In practical terms, this means a Tesla Model S range will jump from 500 kms to 900 or 1,000 and lower priced EVs like the Chevy Bolt will rise from 325 kms to 500 or 600.

It’s still too early, however, to guess how sold-state batteries will affect the purchase price of an EV (price is the #1 constraint to adoption, range is #2), according to Gretjak.

Based on LUX’s analysis of the science behind solid-state, and the interest in some of the larger players in the space – automakers, device manufacturers, research labs, chemical companies – Gretjak estimates that the new batteries “may see some early commercialization in the late 2020s on the consumer electric side, and then a few years for that to percolate into the EV space.”

I proposed a timeline for EV adoption to rise from its current fraction of a per cent of the global auto fleet to 80% to 90% market penetration for the three experts:

2018 to 2030 – an exciting time for EV battery technology and manufacturing that sees adoption rates rise to three to five per cent of global auto sales.
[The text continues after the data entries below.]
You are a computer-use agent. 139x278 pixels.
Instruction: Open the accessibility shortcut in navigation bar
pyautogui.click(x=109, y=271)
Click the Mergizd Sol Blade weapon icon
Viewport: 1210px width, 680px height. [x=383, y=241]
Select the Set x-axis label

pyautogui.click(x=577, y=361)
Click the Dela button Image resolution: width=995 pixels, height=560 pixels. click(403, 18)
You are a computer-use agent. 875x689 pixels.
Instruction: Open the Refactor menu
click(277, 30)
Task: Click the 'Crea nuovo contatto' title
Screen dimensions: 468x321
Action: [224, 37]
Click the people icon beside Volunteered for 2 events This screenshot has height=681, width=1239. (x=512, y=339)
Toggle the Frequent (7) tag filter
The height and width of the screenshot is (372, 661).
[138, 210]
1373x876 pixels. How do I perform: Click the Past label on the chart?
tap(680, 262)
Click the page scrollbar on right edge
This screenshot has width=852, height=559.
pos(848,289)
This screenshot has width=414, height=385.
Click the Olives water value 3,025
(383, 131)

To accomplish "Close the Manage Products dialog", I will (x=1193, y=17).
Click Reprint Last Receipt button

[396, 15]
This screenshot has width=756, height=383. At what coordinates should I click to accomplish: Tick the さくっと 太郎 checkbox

This period lays the foundation for future rapid growth.

2030s – EVs are competitive with ICE vehicles and sales begin to accelerate.

2040s – Sometime this decade EV sales hit the tiping point in the S-curve and begin to rocket their way to market dominance.

2050 onward – The global auto fleet of over two billion vehicles turns over twice as ICE cars are retired and replaced with EVs.

David Suzuki
Chris Robinson, LUX Research.

Sometime around 2080, give or take a decade, EVs are the norm and aside from some residual demand for fuel in regions where ICE vehicles still make sense, the only demand for crude oil is for petrochemical manufacturing.

Toney, Robinson, and Gretjak agreed that based upon the current state of EV and battery technology, and the science that underpins it, this is a reasonable timeline.

The timeline comes with the usual caveat that a breakthrough in battery science or China’s manufacturing might driving down costs or the rise of mobility as a service or a global decision to price carbon – or some combination of all those possibilities – could speed up adoption.

But this is what the science says about the only fuel – electricity – that can displace oil for powering transportation.

If David Suzuki wants Canada to make energy policy based on one type of science (climate), he has to explain how policymakers are supposed to reconcile that goal with electrochemistry science and the lone timeline for EV adoption.

Suzuki and his fellow eco-activists aren’t the only ones that need to grapple with this question.

Any Canadian who argues that this country must do more to combate global warming so that Canada can meet its Paris climate targets has to resolve the oil conundrum: if we want emissions reductions faster, we either severely constrict Canadian lifestyles or we spend a great deal more to accelerate the technology that will displace oil.

Suzuki’s sin in The Guardian op-ed is to reduce this difficult policy and personal choice to talking points and sound bites about how “sound science is the best driver of smart policy” and “we risk meeting our Paris climate targets and we jeopardize our children’s future.”

Perhaps Dr. Suzuki could kick off the respectful, science-based discussion about Canada’s energy future by explaining how our country should resolve our fundamental energy dilemma?